Vagabond Song: Why Poetry, Autumn, and Wanderlust Are 3 Peas in a Pod

A Vagabond Song by Bliss Carman
There is something in the autumn that is native to my blood—
Touch of manner, hint of mood;
And my heart is like a rhyme,
With the yellow and the purple and the crimson keeping time.
The scarlet of the maples can shake me like a cry 
Of bugles going by.
And my lonely spirit thrills
To see the frosty asters like a smoke upon the hills.
There is something in October sets the gypsy blood astir;
We must rise and follow her, 
When from every hill of flame
She calls and calls each vagabond by name.

This poem perfectly encapsulates the mood of autumn. The crispness of the air; the scent of fallen leaves and wood smoke and apple cider all mingled together; the very color of the world around me all seems to share this same tone. A quiet longing, a waiting for something, though you aren’t quite sure what that something is. Autumn is a season of change, a season of endings, and thus is a season when one begins to wonder what comes next.

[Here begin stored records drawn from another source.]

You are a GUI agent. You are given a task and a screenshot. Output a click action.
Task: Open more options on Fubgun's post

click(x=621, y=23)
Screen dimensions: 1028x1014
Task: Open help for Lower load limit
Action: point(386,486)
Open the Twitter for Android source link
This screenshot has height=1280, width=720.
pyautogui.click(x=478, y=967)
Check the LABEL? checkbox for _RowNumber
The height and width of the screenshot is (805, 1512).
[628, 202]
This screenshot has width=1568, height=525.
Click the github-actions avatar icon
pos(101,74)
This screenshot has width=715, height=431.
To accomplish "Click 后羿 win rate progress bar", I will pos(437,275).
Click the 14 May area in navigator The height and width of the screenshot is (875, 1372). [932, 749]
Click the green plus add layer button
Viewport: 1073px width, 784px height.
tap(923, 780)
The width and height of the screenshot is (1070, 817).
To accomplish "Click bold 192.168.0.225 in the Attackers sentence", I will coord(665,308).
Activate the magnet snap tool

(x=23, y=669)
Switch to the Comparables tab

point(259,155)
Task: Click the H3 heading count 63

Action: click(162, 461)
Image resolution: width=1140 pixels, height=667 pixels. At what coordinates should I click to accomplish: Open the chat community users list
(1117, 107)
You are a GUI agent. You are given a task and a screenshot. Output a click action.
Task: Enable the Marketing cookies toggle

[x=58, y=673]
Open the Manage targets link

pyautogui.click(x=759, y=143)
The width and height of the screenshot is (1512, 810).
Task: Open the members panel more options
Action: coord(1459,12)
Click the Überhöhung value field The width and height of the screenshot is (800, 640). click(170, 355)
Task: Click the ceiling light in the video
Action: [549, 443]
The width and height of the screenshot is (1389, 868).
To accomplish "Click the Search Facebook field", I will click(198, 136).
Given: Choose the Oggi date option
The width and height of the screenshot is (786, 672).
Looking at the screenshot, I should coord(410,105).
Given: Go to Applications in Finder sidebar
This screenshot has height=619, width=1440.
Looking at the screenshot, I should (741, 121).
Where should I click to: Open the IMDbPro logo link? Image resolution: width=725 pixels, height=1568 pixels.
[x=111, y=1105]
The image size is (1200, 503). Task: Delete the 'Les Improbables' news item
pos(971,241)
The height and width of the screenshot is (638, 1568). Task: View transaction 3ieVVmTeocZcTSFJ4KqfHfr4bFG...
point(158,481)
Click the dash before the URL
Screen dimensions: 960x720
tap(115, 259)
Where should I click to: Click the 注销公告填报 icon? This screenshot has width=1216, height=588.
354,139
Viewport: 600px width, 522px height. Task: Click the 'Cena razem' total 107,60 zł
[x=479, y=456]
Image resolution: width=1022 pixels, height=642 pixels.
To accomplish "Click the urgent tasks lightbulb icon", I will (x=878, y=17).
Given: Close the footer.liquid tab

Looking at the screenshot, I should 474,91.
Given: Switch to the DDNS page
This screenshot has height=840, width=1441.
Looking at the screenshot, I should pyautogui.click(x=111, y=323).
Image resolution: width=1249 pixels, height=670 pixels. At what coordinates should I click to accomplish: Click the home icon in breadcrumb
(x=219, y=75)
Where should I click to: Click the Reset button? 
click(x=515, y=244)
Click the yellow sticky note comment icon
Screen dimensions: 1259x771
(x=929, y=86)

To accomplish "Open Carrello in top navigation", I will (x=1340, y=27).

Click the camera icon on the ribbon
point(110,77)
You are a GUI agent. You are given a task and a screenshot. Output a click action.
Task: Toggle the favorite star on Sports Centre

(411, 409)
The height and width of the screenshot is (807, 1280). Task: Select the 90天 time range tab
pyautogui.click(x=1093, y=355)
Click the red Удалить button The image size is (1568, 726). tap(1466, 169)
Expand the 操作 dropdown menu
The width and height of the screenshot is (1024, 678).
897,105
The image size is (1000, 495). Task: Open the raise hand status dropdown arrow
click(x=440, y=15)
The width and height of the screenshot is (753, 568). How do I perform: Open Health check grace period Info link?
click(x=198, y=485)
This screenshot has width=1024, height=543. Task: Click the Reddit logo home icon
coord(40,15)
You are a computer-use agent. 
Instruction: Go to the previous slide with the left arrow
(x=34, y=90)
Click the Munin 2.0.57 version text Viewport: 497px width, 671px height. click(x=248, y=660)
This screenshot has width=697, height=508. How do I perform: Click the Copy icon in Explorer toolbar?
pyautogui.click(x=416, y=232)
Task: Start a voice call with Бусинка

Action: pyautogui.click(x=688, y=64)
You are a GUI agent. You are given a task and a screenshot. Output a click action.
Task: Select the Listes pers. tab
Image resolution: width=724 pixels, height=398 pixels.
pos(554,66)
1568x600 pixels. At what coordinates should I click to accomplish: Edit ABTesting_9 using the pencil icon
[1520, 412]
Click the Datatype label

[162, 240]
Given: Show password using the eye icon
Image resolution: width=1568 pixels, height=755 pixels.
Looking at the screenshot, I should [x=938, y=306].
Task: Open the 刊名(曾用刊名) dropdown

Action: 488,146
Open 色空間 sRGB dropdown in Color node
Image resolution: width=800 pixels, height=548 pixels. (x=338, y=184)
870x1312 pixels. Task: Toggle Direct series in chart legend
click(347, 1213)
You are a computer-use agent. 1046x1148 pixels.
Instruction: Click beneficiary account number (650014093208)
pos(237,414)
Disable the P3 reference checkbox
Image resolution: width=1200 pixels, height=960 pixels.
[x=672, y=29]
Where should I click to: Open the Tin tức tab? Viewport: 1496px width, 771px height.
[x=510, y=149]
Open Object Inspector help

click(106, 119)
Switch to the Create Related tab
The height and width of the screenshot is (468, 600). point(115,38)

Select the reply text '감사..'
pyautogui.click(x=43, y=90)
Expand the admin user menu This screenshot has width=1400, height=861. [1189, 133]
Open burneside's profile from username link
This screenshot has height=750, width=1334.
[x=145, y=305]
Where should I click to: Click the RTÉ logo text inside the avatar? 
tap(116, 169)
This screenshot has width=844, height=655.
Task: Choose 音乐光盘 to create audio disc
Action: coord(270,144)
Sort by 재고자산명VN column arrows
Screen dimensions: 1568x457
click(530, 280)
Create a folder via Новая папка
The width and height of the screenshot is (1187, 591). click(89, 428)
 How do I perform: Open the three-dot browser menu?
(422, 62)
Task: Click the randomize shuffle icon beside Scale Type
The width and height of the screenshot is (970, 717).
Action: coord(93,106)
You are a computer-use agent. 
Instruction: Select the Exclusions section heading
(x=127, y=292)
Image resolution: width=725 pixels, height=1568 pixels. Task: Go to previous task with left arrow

Autumn is a time of wanderlust. That longing one feels for something just out of reach is the same sort of feeling that makes one restless. The promise of possibility and the ending which marks a new beginning prepares the mind to want to travel. What better time to start a journey than the moment when everything else is coming to a close? When better to set off on adventure than when the world is quiet and cool?

Perhaps you think I’m crazy. Perhaps October winds have never caught your breath and made your heart throb. But every time the air turns cold, I hear a call from the hills, as Carman describes. I hear fairies beckoning me to the mountains, stirring up whatever gypsy blood flows through my soul. The changing leaves and cries of geese heading south make my feet itch. Every year around this time, I find myself wishing I could pack a small satchel and set off into the wilderness without caring where I’m headed. I just want to go as far as I can and see just how many miles my feet will take me (never-mind that I wouldn’t last two days in the woods alone).

All poets, I am convinced, feel the call. They cannot help it. Nature has always whispered to the poet’s soul, and autumn is the time when nature is at her most poetic. In fact, autumn is the turn of nature’s poem. It is the moment when the narrative of the year shifts, when the first two stanzas of spring and summer reach their peak, and the action falls. It is the introduction to the end of  the work, the moment that makes you sit up and pay attention; when the tone changes, the mood shifts, and meaning is there beneath the surface, just out of grasp. Poets can’t help but love autumn, because the longing of wanderers is longing poets feel when they pick up their pen to write. In autumn air, in the poet’s song, and in the wanderer’s step, there is one thing in common. A desire, deep-set, for something unknown and unseen. A call, to the mystery that has never been understood and probably never will be. Between the three, there is a shared understanding that sometimes it is better not to know.

So tell me. Is there something in October that stirs you?